:: Records shown ::

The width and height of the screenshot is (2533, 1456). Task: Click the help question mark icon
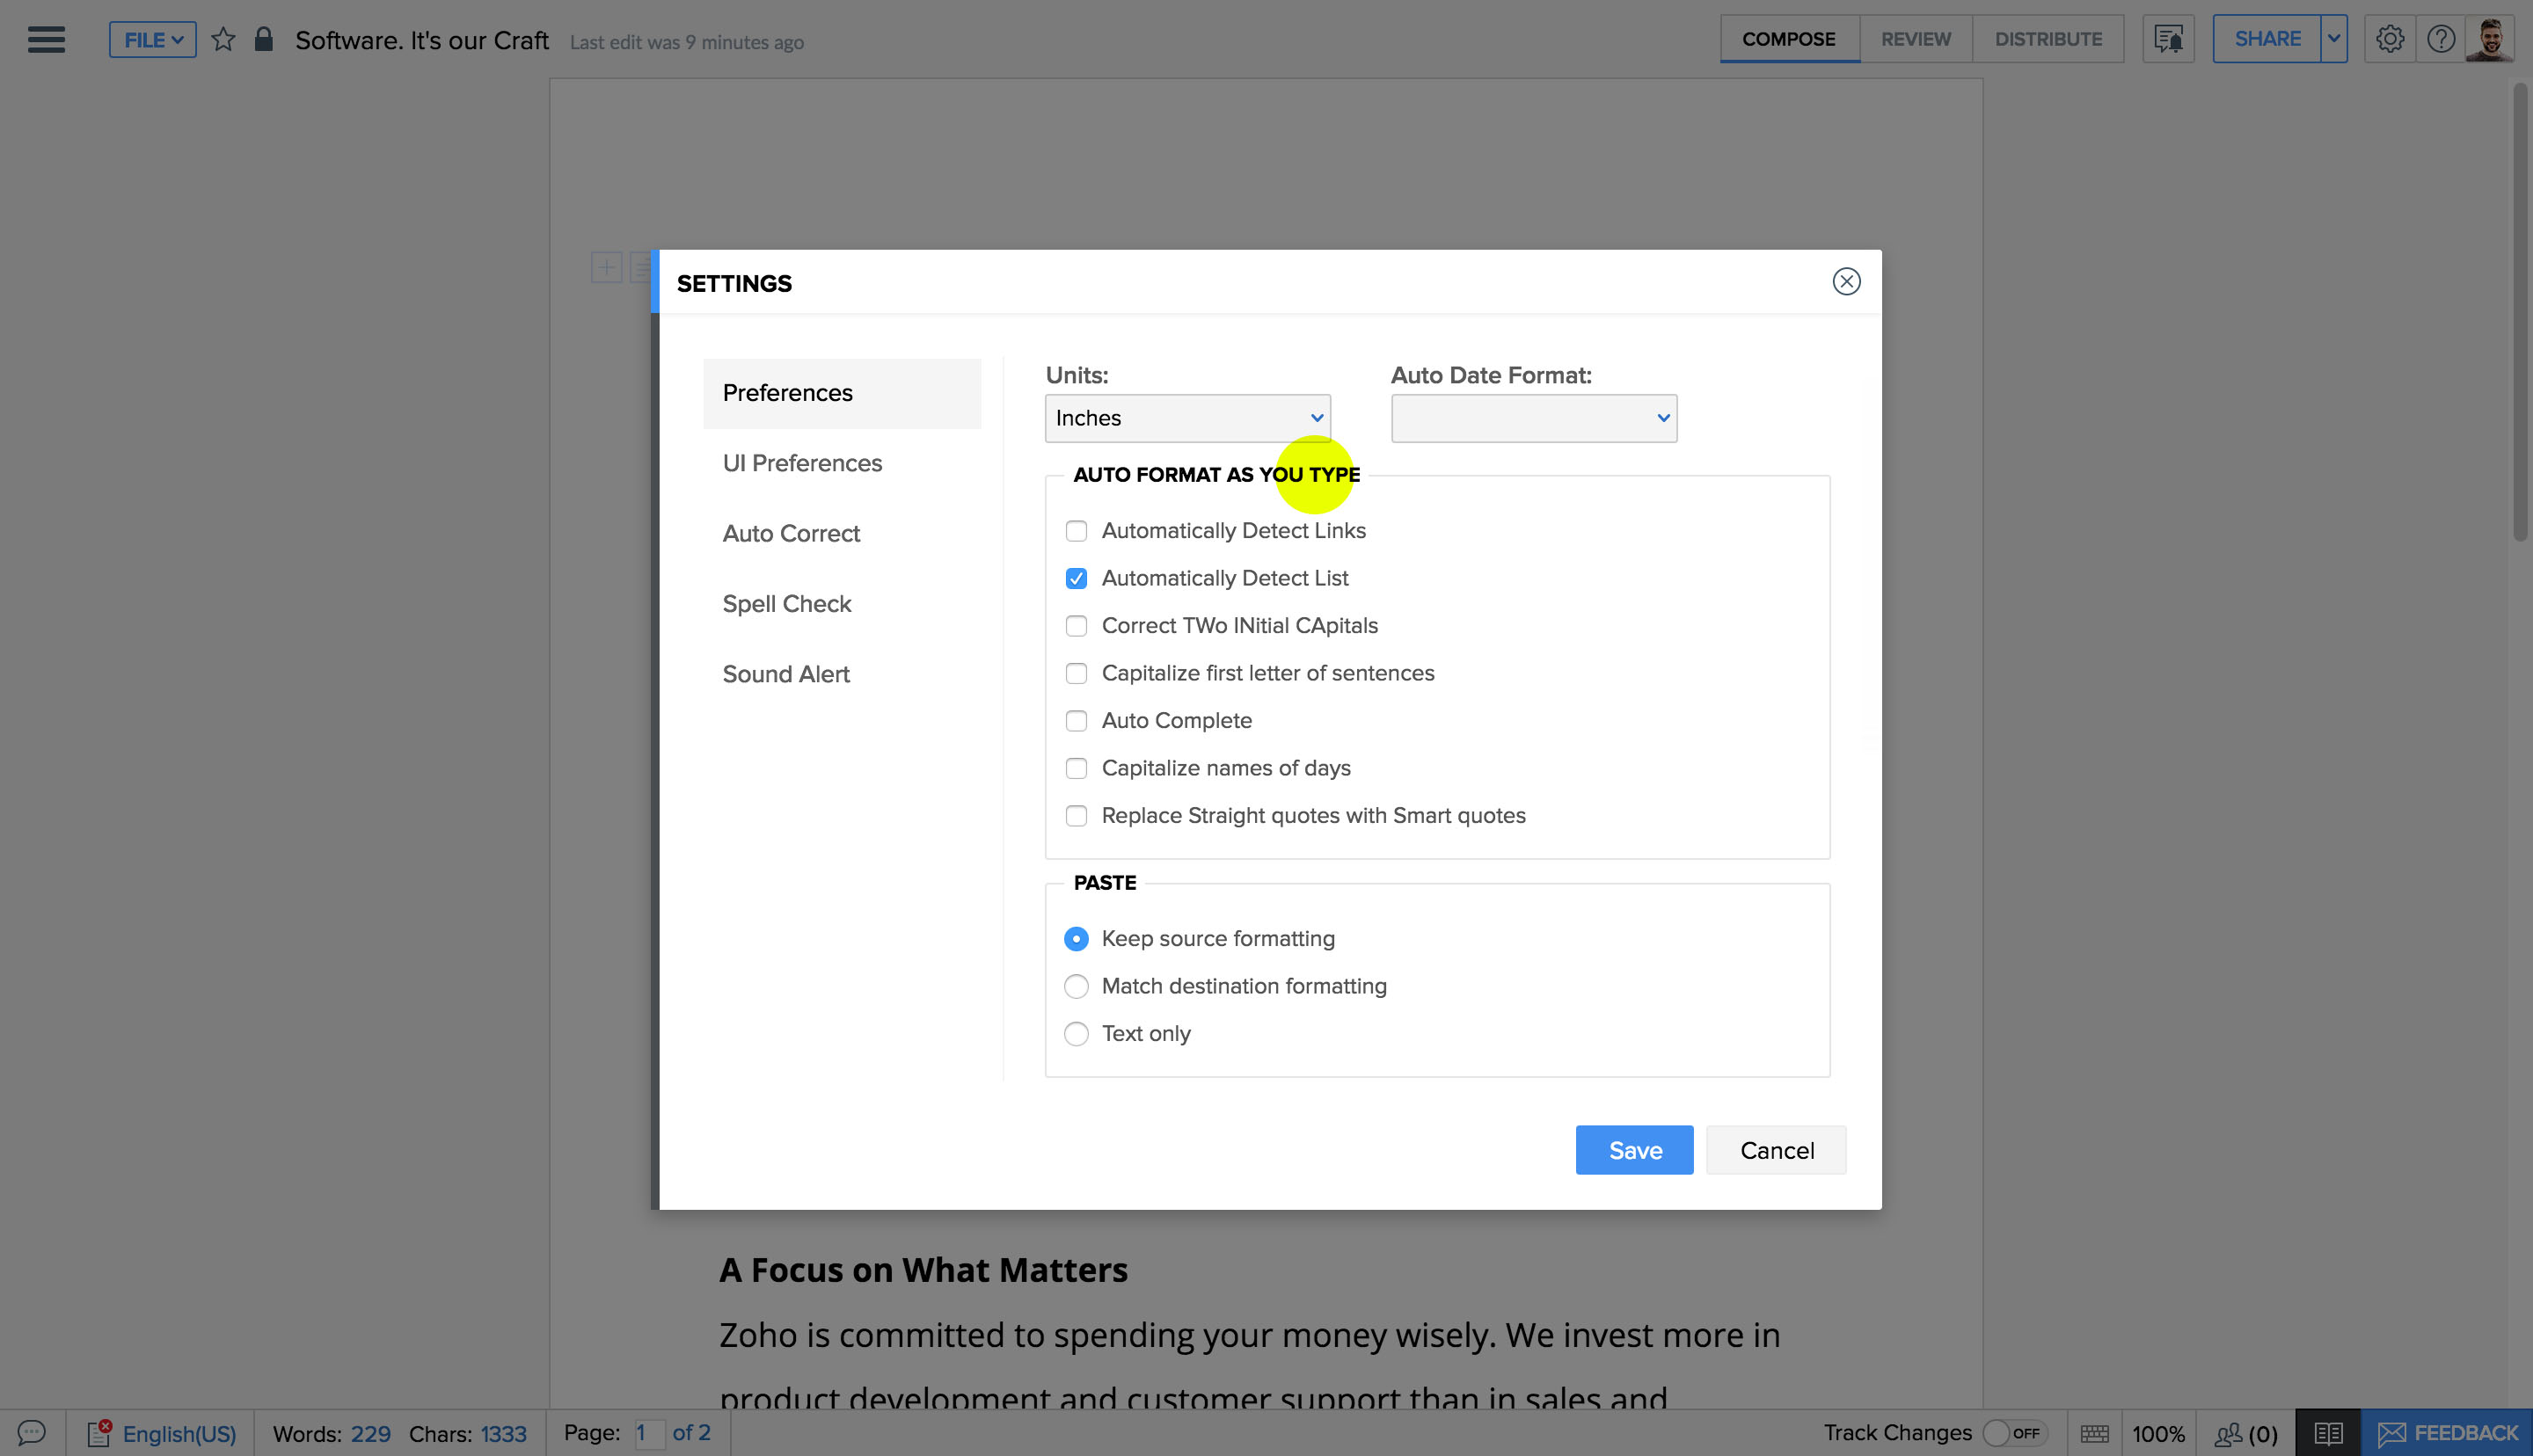click(2437, 39)
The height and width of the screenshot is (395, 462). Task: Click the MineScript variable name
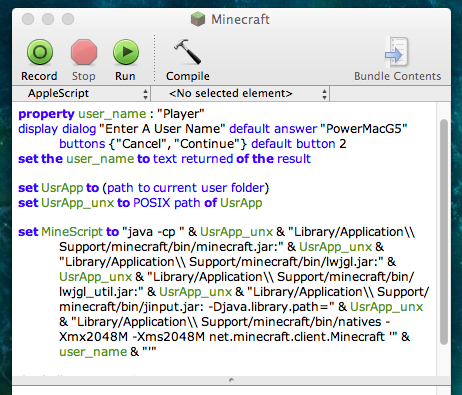[x=72, y=232]
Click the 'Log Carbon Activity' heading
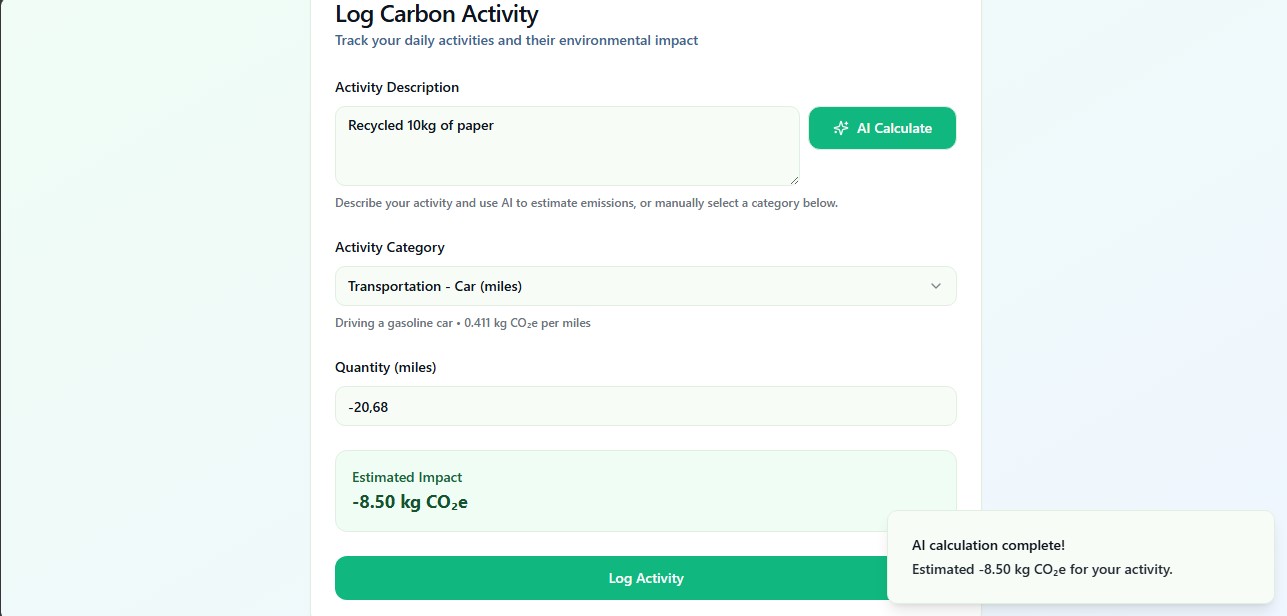The image size is (1287, 616). pos(436,14)
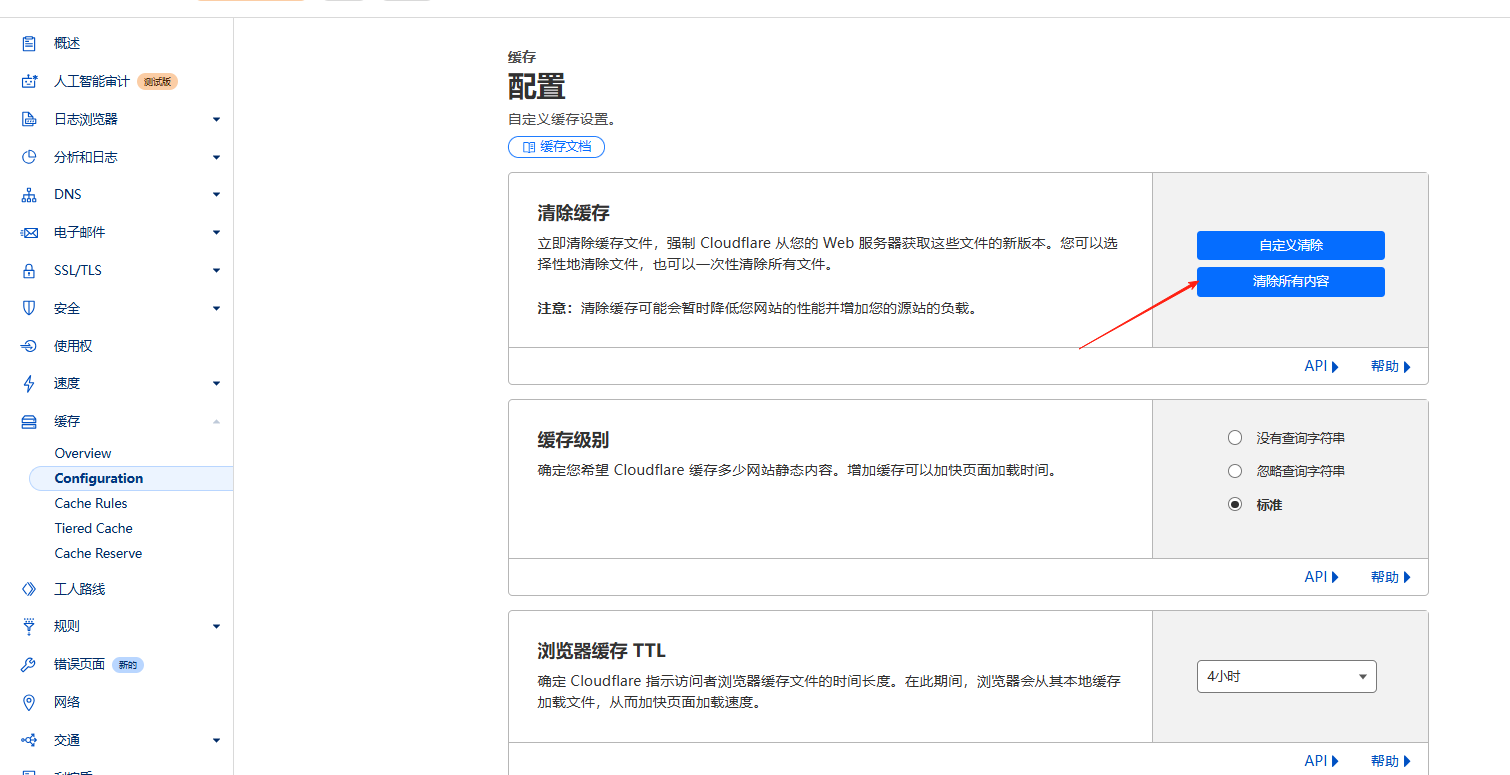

:::

**Assigned task**
Your copy should match the data above exactly, apart from the pictures.

**Solution to this problem**
The width and height of the screenshot is (2533, 1456). Task: Click the help question mark icon
click(2437, 39)
The height and width of the screenshot is (395, 462). Task: Click the MineScript variable name
[x=72, y=232]
Click the 'Log Carbon Activity' heading
The image size is (1287, 616). pos(436,14)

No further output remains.